**DOCUMENT SEGMENT**.
The Home Child by Liz Berry $45

In 1908, Eliza Showell, twelve years old and newly orphaned, boards a ship that will carry her from the slums of the Black Country to rural Nova Scotia. She will never return to Britain or see her family again. She is a Home Child, one of thousands of British children sent to Canada to work as indentured farm labourers and domestic servants. In Nova Scotia, Eliza's world becomes a place where ordinary things are transfigured into treasures - a red ribbon, the feel of a foal's mane, the sound of her name on someone else's lips. With nothing to call her own, the wild beauty of Cape Breton is the only solace Eliza has — until another Home Child, a boy, comes to the farm and changes everything. Inspired by the true story of Liz Berry's great aunt, this novel in verse is an evocative portrait of a girl far from home.
”A profound act of witness to a long injustice, and a beautifully crafted conjuring of a life lived as truly as possible.” —Guardian

 

Dear Colin, Dear Ron: The selected letters of Colin McCahon and Ron O’Reilly edited by Peter Simpson $65

The painter Colin McCahon and the librarian Ron O'Reilly first met in 1938, in Dunedin, when McCahon was 19 and O'Reilly 24. They remained close, writing regularly to each other until 1981, when McCahon became too unwell to write. Their 380 letters covered McCahon's art practice, the contemporary art scene, ideas, philosophy and the spiritual life. Dazzling in their range, intensity and candour, the letters track a unique friendship and partnership in art. Simpson's selection represents the first time these letters have been transcribed and collected in what is an act of great generosity to future scholars. It adds a new dimension to an understanding of McCahon and his career and is a rich and lively addition to any art lover's McCahon library. O'Reilly's son Matthew O'Reilly and McCahon's grandson Finn McCahon-Jones contribute insightful essays that round out the unique perspective the letters afford. The book is illustrated with 64 images, all discussed in the letters.

**TASK TO CARRY OUT**.
Rewrite the section of the book listings that opens with "The Home Child" and closes with "far from home.", replacing "Nova Scotia" with "New Brunswick". Work only from the book listings given above.

**STUDY MATERIAL**.
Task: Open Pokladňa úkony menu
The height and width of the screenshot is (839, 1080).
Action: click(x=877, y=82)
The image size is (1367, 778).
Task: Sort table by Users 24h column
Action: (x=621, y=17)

**FINISHED TASK**.
The Home Child by Liz Berry $45

In 1908, Eliza Showell, twelve years old and newly orphaned, boards a ship that will carry her from the slums of the Black Country to rural New Brunswick. She will never return to Britain or see her family again. She is a Home Child, one of thousands of British children sent to Canada to work as indentured farm labourers and domestic servants. In New Brunswick, Eliza's world becomes a place where ordinary things are transfigured into treasures - a red ribbon, the feel of a foal's mane, the sound of her name on someone else's lips. With nothing to call her own, the wild beauty of Cape Breton is the only solace Eliza has — until another Home Child, a boy, comes to the farm and changes everything. Inspired by the true story of Liz Berry's great aunt, this novel in verse is an evocative portrait of a girl far from home.